TASK TO COMPLETE: What is needed is an exact copy of every record below.

──────── TASK INPUTS

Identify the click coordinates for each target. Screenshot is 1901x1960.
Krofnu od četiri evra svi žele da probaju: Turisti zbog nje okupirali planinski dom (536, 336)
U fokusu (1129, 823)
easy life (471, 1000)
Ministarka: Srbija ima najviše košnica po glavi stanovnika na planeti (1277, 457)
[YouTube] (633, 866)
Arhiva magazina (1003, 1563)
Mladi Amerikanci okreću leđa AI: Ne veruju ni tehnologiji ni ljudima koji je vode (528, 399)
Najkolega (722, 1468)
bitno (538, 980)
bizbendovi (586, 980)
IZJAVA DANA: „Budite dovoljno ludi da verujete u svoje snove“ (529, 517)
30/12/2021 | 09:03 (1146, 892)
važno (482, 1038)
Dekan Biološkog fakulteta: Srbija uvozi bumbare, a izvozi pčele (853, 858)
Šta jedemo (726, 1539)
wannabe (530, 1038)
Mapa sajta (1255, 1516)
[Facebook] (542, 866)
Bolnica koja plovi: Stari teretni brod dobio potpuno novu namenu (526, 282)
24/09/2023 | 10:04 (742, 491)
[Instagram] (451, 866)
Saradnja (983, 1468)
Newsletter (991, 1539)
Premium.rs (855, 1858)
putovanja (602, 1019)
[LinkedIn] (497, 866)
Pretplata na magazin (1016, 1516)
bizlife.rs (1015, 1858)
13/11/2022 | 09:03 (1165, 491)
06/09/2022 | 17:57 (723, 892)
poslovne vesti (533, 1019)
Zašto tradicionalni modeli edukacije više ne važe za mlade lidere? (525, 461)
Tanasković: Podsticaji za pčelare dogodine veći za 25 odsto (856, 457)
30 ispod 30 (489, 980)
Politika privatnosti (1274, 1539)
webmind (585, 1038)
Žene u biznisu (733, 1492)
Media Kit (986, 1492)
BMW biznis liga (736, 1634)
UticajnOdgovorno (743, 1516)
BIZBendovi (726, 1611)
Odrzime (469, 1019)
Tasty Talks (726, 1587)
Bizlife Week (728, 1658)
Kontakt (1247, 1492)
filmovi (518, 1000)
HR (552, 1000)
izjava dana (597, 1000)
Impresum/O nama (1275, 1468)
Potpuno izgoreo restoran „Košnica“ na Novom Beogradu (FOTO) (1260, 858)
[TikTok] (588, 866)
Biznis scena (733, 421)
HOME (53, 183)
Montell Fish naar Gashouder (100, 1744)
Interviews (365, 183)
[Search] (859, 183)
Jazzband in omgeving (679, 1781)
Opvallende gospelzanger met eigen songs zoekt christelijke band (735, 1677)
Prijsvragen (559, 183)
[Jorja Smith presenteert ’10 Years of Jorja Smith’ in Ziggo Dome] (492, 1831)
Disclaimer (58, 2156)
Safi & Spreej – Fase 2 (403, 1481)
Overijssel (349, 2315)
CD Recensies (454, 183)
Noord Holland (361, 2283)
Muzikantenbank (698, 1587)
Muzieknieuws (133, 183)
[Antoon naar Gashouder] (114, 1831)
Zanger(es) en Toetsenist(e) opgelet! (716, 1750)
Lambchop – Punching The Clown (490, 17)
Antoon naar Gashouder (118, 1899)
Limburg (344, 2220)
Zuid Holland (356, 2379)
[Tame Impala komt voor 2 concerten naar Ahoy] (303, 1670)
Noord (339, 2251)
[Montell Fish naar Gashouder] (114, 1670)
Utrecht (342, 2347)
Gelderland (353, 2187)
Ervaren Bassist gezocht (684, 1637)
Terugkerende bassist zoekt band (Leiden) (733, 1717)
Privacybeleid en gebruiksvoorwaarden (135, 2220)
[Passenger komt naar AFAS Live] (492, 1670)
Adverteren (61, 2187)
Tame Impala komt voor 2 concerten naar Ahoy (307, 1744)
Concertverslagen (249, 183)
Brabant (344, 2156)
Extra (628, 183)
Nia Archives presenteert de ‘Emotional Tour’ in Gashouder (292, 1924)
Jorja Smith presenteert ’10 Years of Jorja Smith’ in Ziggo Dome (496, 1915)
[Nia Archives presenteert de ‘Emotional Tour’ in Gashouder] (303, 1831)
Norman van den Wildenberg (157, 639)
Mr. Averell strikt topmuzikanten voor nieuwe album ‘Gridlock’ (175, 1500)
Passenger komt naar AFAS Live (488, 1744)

────────────────

SOLUTION FOR THIS PROBLEM:
Identify the click coordinates for each target. Screenshot is 1901x1960.
Krofnu od četiri evra svi žele da probaju: Turisti zbog nje okupirali planinski dom (536, 336)
U fokusu (1129, 823)
easy life (471, 1000)
Ministarka: Srbija ima najviše košnica po glavi stanovnika na planeti (1277, 457)
[YouTube] (633, 866)
Arhiva magazina (1003, 1563)
Mladi Amerikanci okreću leđa AI: Ne veruju ni tehnologiji ni ljudima koji je vode (528, 399)
Najkolega (722, 1468)
bitno (538, 980)
bizbendovi (586, 980)
IZJAVA DANA: „Budite dovoljno ludi da verujete u svoje snove“ (529, 517)
30/12/2021 | 09:03 (1146, 892)
važno (482, 1038)
Dekan Biološkog fakulteta: Srbija uvozi bumbare, a izvozi pčele (853, 858)
Šta jedemo (726, 1539)
wannabe (530, 1038)
Mapa sajta (1255, 1516)
[Facebook] (542, 866)
Bolnica koja plovi: Stari teretni brod dobio potpuno novu namenu (526, 282)
24/09/2023 | 10:04 (742, 491)
[Instagram] (451, 866)
Saradnja (983, 1468)
Newsletter (991, 1539)
Premium.rs (855, 1858)
putovanja (602, 1019)
[LinkedIn] (497, 866)
Pretplata na magazin (1016, 1516)
bizlife.rs (1015, 1858)
13/11/2022 | 09:03 (1165, 491)
06/09/2022 | 17:57 (723, 892)
poslovne vesti (533, 1019)
Zašto tradicionalni modeli edukacije više ne važe za mlade lidere? (525, 461)
Tanasković: Podsticaji za pčelare dogodine veći za 25 odsto (856, 457)
30 ispod 30 (489, 980)
Politika privatnosti (1274, 1539)
webmind (585, 1038)
Žene u biznisu (733, 1492)
Media Kit (986, 1492)
BMW biznis liga (736, 1634)
UticajnOdgovorno (743, 1516)
BIZBendovi (726, 1611)
Odrzime (469, 1019)
Tasty Talks (726, 1587)
Bizlife Week (728, 1658)
Kontakt (1247, 1492)
filmovi (518, 1000)
HR (552, 1000)
izjava dana (597, 1000)
Impresum/O nama (1275, 1468)
Potpuno izgoreo restoran „Košnica“ na Novom Beogradu (FOTO) (1260, 858)
[TikTok] (588, 866)
Biznis scena (733, 421)
HOME (53, 183)
Montell Fish naar Gashouder (100, 1744)
Interviews (365, 183)
[Search] (859, 183)
Jazzband in omgeving (679, 1781)
Opvallende gospelzanger met eigen songs zoekt christelijke band (735, 1677)
Prijsvragen (559, 183)
[Jorja Smith presenteert ’10 Years of Jorja Smith’ in Ziggo Dome] (492, 1831)
Disclaimer (58, 2156)
Safi & Spreej – Fase 2 (403, 1481)
Overijssel (349, 2315)
CD Recensies (454, 183)
Noord Holland (361, 2283)
Muzikantenbank (698, 1587)
Muzieknieuws (133, 183)
[Antoon naar Gashouder] (114, 1831)
Zanger(es) en Toetsenist(e) opgelet! (716, 1750)
Lambchop – Punching The Clown (490, 17)
Antoon naar Gashouder (118, 1899)
Limburg (344, 2220)
Zuid Holland (356, 2379)
[Tame Impala komt voor 2 concerten naar Ahoy] (303, 1670)
Noord (339, 2251)
[Montell Fish naar Gashouder] (114, 1670)
Utrecht (342, 2347)
Gelderland (353, 2187)
Ervaren Bassist gezocht (684, 1637)
Terugkerende bassist zoekt band (Leiden) (733, 1717)
Privacybeleid en gebruiksvoorwaarden (135, 2220)
[Passenger komt naar AFAS Live] (492, 1670)
Adverteren (61, 2187)
Tame Impala komt voor 2 concerten naar Ahoy (307, 1744)
Concertverslagen (249, 183)
Brabant (344, 2156)
Extra (628, 183)
Nia Archives presenteert de ‘Emotional Tour’ in Gashouder (292, 1924)
Jorja Smith presenteert ’10 Years of Jorja Smith’ in Ziggo Dome (496, 1915)
[Nia Archives presenteert de ‘Emotional Tour’ in Gashouder] (303, 1831)
Norman van den Wildenberg (157, 639)
Mr. Averell strikt topmuzikanten voor nieuwe album ‘Gridlock’ (175, 1500)
Passenger komt naar AFAS Live (488, 1744)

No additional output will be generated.